Transient exposure to echinacoside is sufficient to activate Trk signaling and protect neuronal cells from rotenone.

Neurotrophins exert their physiological functions mainly through Trk receptors, and the neurotrophic signaling network is critical to the survival of neurons. However, therapeutic use of neurotrophins in treating neurodegenerative diseases is hampered by a number of pharmacological challenges, and the most significant challenge is their delivery into the central nervous system. Here, we reported that echinacoside, a small natural compound, elicits neuroprotection by activating Trk receptors and their downstream signal pathways.
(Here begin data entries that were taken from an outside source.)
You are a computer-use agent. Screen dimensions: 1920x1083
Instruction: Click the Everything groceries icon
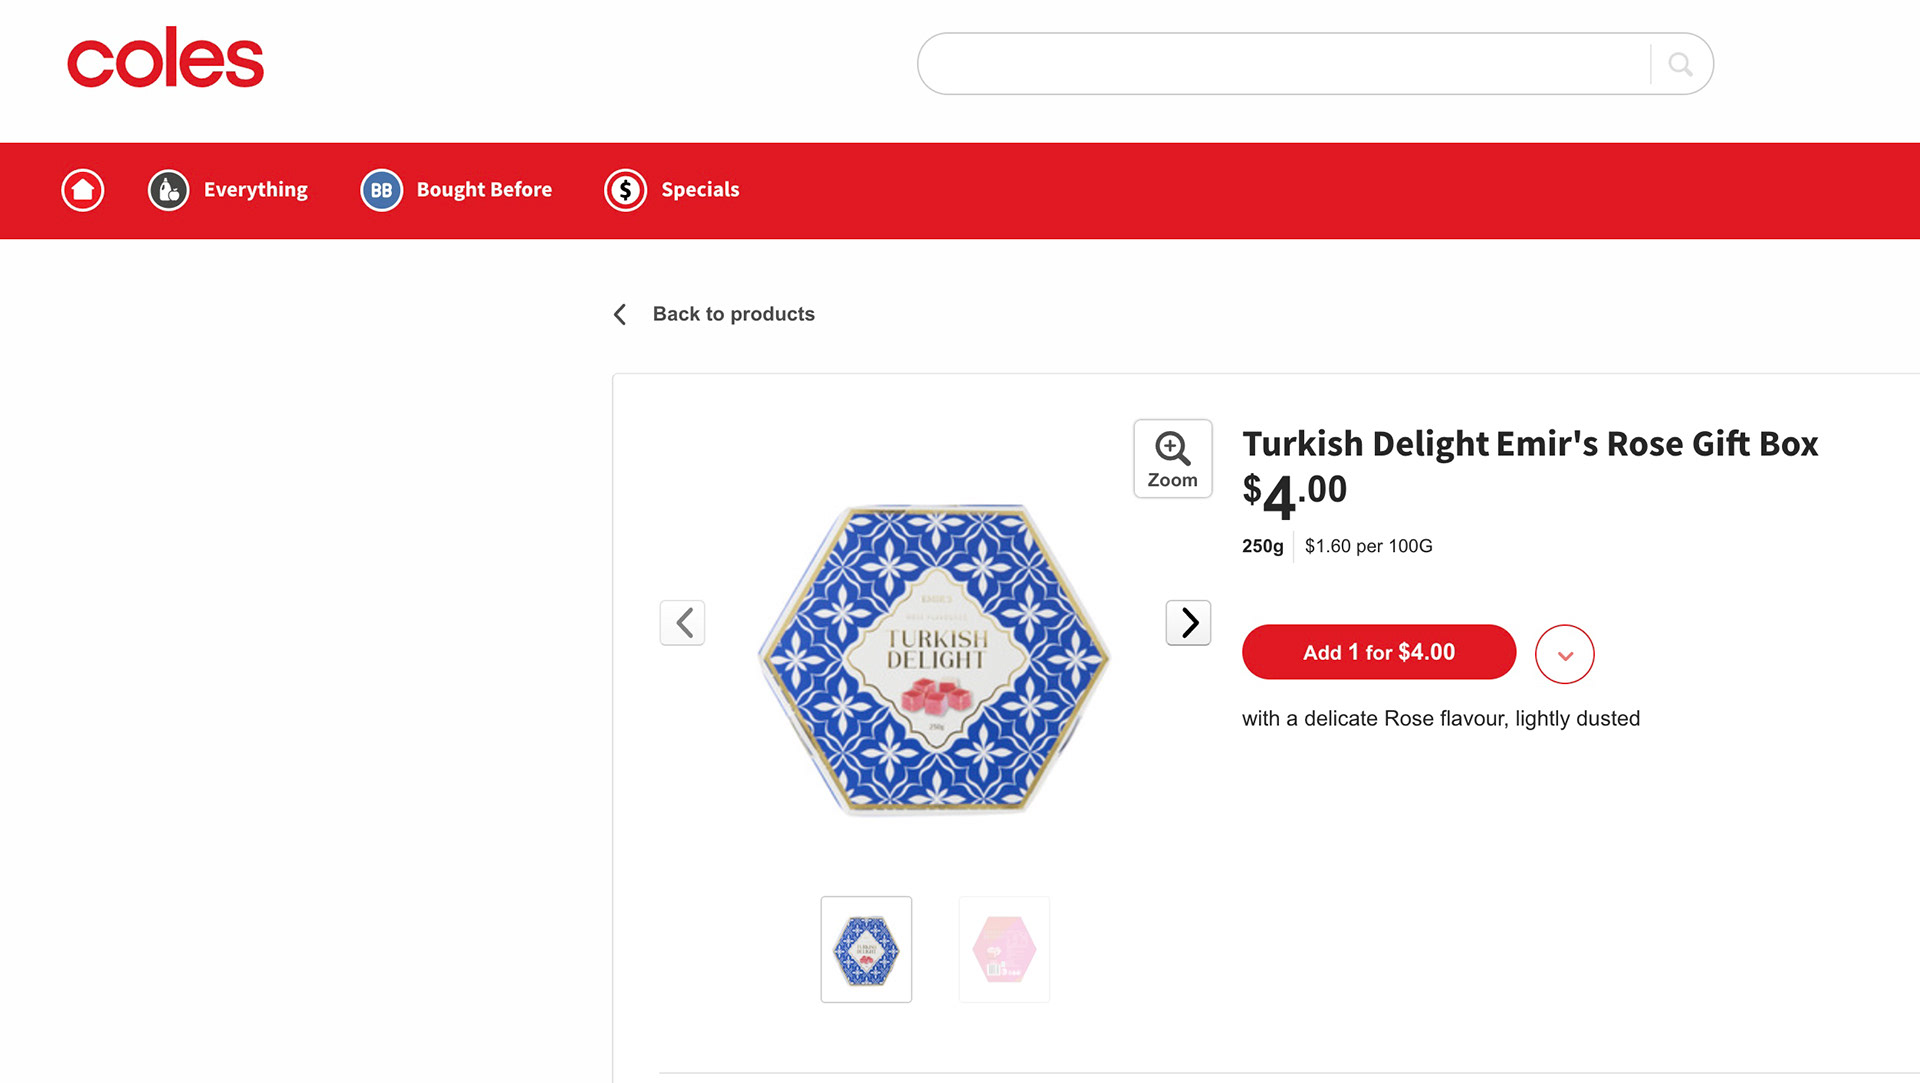[x=169, y=190]
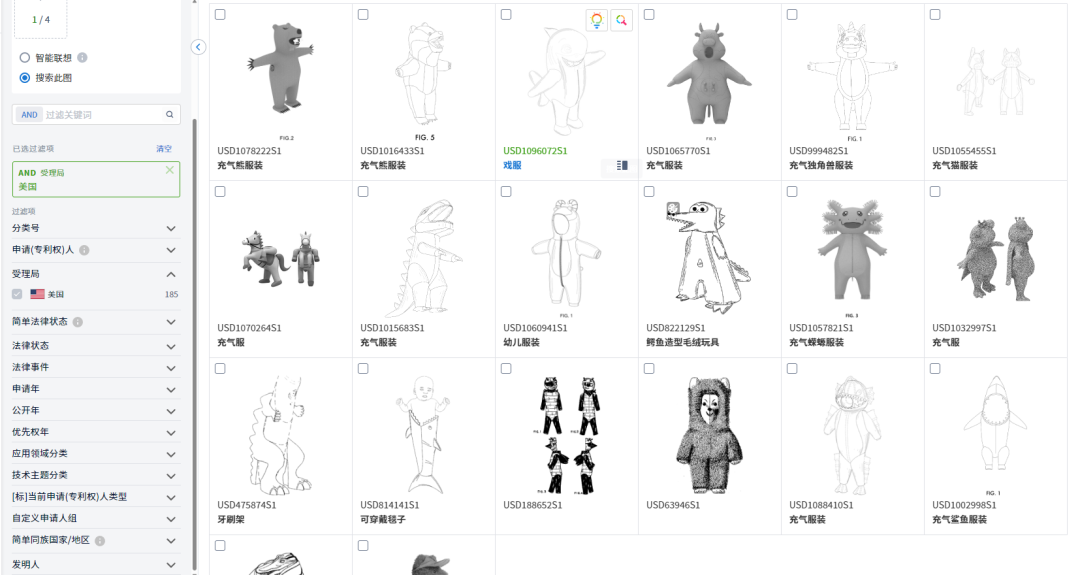Click the image search magnifier on USD1096072S1
Viewport: 1080px width, 575px height.
pyautogui.click(x=622, y=20)
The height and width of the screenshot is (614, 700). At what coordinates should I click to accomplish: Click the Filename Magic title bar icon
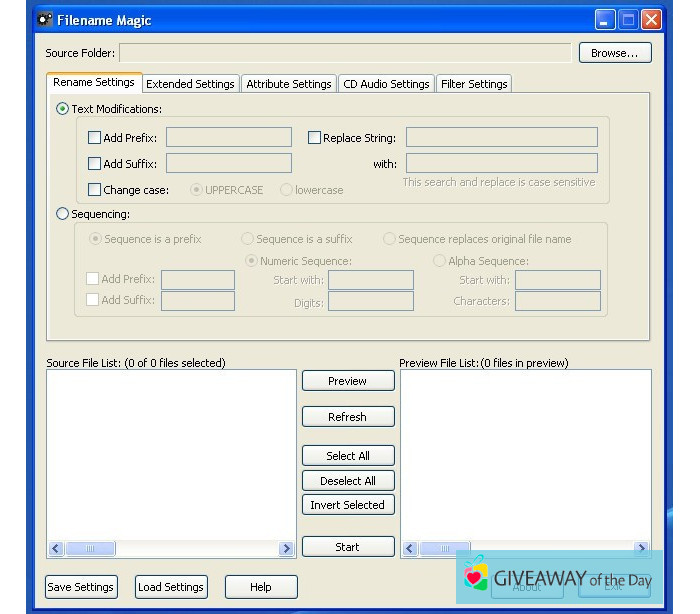(44, 20)
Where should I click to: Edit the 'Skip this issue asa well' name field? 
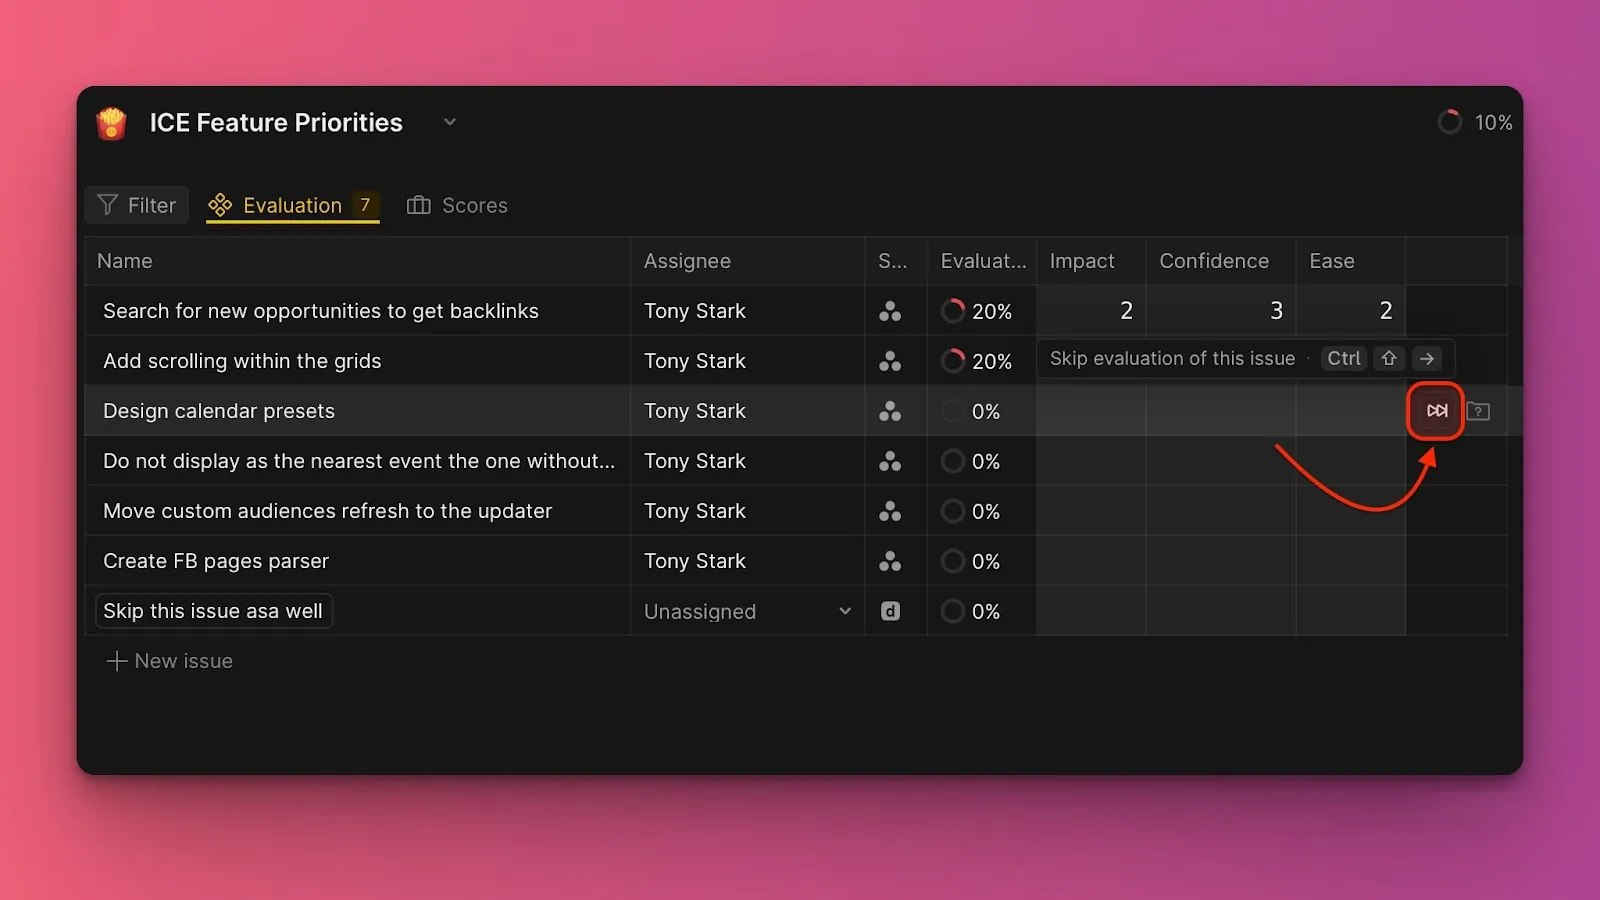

Echinacoside is the major active component of Cistanches Herba, a widely used Chinese herb with neuroprotective effects. We showed in this study that transient exposure to echinacoside is sufficient to protect neuronal cells and non-neuronal cells over-expressed with TrkA or TrkB against rotenone injury. Additional investigations on the mechanisms underlying suggested that transient treatment with echinacoside inhibits cytochrome c release and caspase-3 activation caused by ensuing rotenone exposure via activating Trk-extracellular signal-regulated kinase (ERK) pathway in neuronal cells. As echinacoside is able to cross the blood-brain barrier freely, it may have a promising potential in neurodegenerative diseases treatment.